■ Consigne 1 ■
D'après le texte sur le raisonnement, dans quel ouvrage Leibniz a-t-il défini le principe de contradiction ?

■ Texte proposé ■
******************************

Raisonne-t-on bien lorsqu’on veut avoir raison à tout prix ?

Raisonner renvoie à une opération de la pensée consistant à enchaîner avec rigueur la cohérence de ses propos. En ce sens, on dit que raisonner, c’est faire preuve de logique et donc aussi de prudence à l’égard de ce qui motive subjectivement nos arguments. Ainsi, on se demandera si on raisonne bien lorsqu’on veut avoir raison à tout prix. En effet, la rationalité s’exerce lorsque nous dialoguons avec autrui, et l’objet de la discussion porte sur les faits. Avoir raison signifie faire comprendre à mon interlocuteur mes idées qui sont cohérentes avec les faits. Or, il est des évidences que nous voudrions démontrer avec la raison, mais nous n’y parvenons pas. C’est au milieu de cette ambivalence que nous sommes tiraillés entre raisonner et avoir raison à tout prix. D’une part, faire usage de la raison implique la prudence, la réflexion et donc la mesure. Faire primer ses propres idées peut-il trahir la rationalité, quand cela signifie faire l’effort d’être pragmatique dans son argumentation ? Pour éclaircir cette zone d’ombre, nous allons d’abord voir que le raisonnement ne peut se faire en dehors de la rationalité. Toutefois, déployer une argumentation n’aboutit pas toujours à une validation de l’idée, ou inversement on peut valider l’idée en prenant un autre chemin de raisonnement.

I.  On ne « raisonne » pas pour mettre en péril la rationalité

A. La cohérence est la base du raisonnement

Tout d’abord, un bon raisonnement est jugé premièrement dans la forme, le fond épousera nécessairement la cohérence des propos. L’enchaînement des idées est dit cohérent lorsqu’il y a un ordre et une rigueur entre les éléments du discours. Un raisonnement cohérent s’écoule de façon limpide devant la raison, sans que les propos ne se contredisent. Dans la déduction par exemple, on ne peut tirer B de A si B comporte C, sachant que C est un élément qui s’oppose à la validité de A. La cohérence répond au fond aux principes logiques de l’esprit humain.  De même, le principe de l’identité pose que A est identique à lui-même et n’a rien d’autre, et le principe de non-contradiction, que A ne peut pas être A et en même temps non A. D’une manière plus explicite, il a été défini par Leibniz dans La Monadologie comme suit : « Celui de la contradiction en vertu duquel nous jugeons faux ce qui en enveloppe, et vrai ce qui est opposé ou contradictoire au faux ». Ces principes nous permettent de tirer au clair nos propositions sur les phénomènes, sans quoi tout peut être dit et rien ne peut être tenu comme certain.

******************************

[Données enregistrées]
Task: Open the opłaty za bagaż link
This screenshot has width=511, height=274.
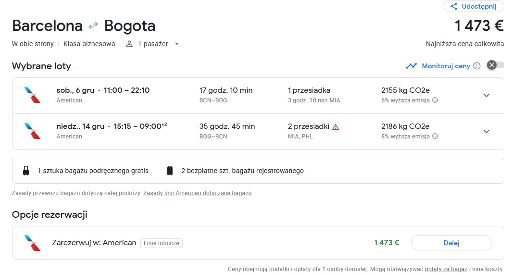Action: [x=446, y=269]
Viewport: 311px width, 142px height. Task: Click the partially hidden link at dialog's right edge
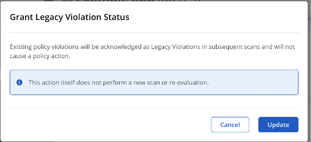tap(309, 18)
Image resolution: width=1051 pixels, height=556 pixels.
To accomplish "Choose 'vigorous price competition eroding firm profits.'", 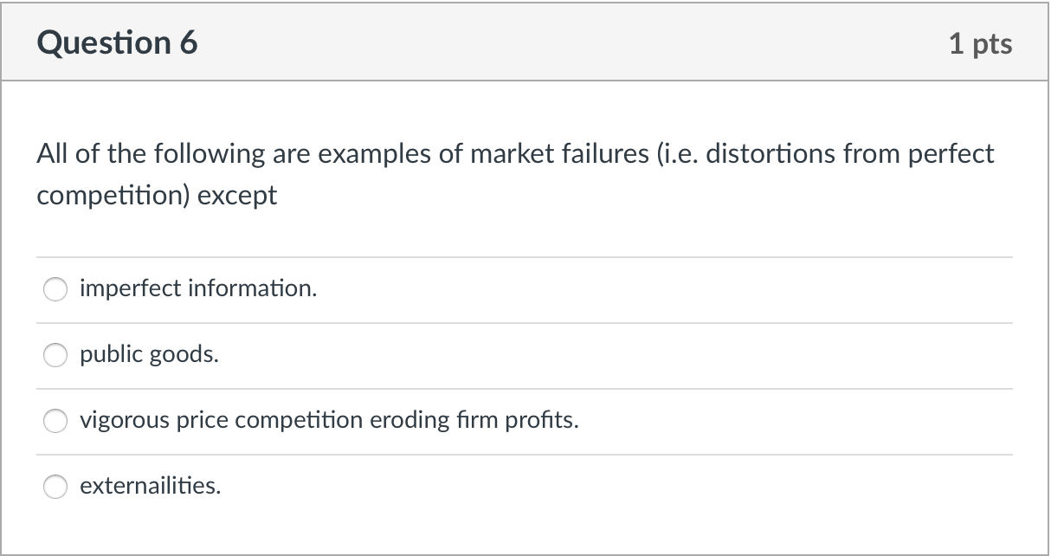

******************************

■ Consigne 2 ■
Remplacez "width" par "largeur" dans l'ensemble des enregistrements, sans rien modifier d'autre, et reproduisez-les en omettant les images.

■ Corrigé 1 ■
Dans La Monadologie.

■ Corrigé 2 ■
Task: Open the opłaty za bagaż link
This screenshot has largeur=511, height=274.
Action: [x=446, y=269]
Viewport: 311px largeur, 142px height. Task: Click the partially hidden link at dialog's right edge
tap(309, 18)
Image resolution: largeur=1051 pixels, height=556 pixels.
To accomplish "Choose 'vigorous price competition eroding firm profits.'", 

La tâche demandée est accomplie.